Une conférence, ce samedi
Ars Industrialis, le groupe de travail de Bernard Stiegler, organise une conférence ce samedi baptisée « Extrême nouveauté, extrême désenchantement, extrême droite ». La réunion aura lieu au Théâtre Gérard Philipe à Saint-Denis (Seine-Saint-Denis), de 14 heures à 18 heures. L'entrée est gratuite.
Rue89 : Dans « Aimer, s’aimer, nous aimer », vous dites que les électeurs FN souffrent d’un défaut de « narcissisme primordial ». Dès lors, peuvent-ils changer d’avis comme une personne rationnelle ?
Bernard Stiegler : Je parle avec des gens du Front national, il y en a même que j’aime bien. Je vous le dis très franchement : certains sont plutôt sympathiques.
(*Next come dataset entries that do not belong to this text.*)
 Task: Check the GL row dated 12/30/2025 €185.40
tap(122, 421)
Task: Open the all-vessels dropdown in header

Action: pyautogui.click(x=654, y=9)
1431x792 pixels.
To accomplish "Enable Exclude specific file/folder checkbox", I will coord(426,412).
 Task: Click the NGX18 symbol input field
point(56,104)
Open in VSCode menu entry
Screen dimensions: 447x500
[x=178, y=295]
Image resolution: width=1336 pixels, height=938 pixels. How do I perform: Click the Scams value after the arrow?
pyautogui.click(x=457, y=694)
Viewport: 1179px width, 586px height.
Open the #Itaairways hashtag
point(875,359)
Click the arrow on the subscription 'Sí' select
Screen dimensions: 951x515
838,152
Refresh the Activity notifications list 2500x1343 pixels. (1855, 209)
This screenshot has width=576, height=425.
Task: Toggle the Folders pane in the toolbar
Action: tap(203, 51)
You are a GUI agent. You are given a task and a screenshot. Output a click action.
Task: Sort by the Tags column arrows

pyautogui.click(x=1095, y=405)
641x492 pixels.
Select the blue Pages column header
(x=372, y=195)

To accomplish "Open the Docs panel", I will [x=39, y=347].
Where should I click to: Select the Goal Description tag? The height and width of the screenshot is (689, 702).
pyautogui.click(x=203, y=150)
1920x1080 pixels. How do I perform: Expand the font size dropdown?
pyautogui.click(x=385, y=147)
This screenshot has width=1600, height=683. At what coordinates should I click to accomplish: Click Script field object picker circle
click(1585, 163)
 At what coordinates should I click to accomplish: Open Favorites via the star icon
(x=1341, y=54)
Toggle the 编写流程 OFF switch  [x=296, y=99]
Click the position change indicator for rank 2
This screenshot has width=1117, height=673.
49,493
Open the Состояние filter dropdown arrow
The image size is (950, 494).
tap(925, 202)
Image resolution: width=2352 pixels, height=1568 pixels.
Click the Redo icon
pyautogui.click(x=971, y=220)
La plupart ne sont pas des racistes ou des antisémites, mais des gens très malheureux. Mais pour votre question, la réponse est non. Je n’essaye jamais de les dissuader de voter pour le Front national. Plus j’essaierais de le faire, et plus ils voteraient pour le Front national. C’est complètement inutile.
C’est d’autant plus inefficace que, pour une part, ils n’ont pas tort d’exprimer une souffrance. Le paranoïaque, le psychotique, le névrotique ne racontent jamais que des bêtises. Il y a toujours un fond de vérité. Le problème, c’est que ce fond de vérité qui devient pathologique exprime une maladie qui n’est pas seulement celle de ces électeurs : c’est celle de notre société.
Ce qui est spécifique dans la pathologie des électeurs du Front national, c’est que par leur vote, qu’ils le veuillent ou non, ils s’en prennent à des boucs émissaires.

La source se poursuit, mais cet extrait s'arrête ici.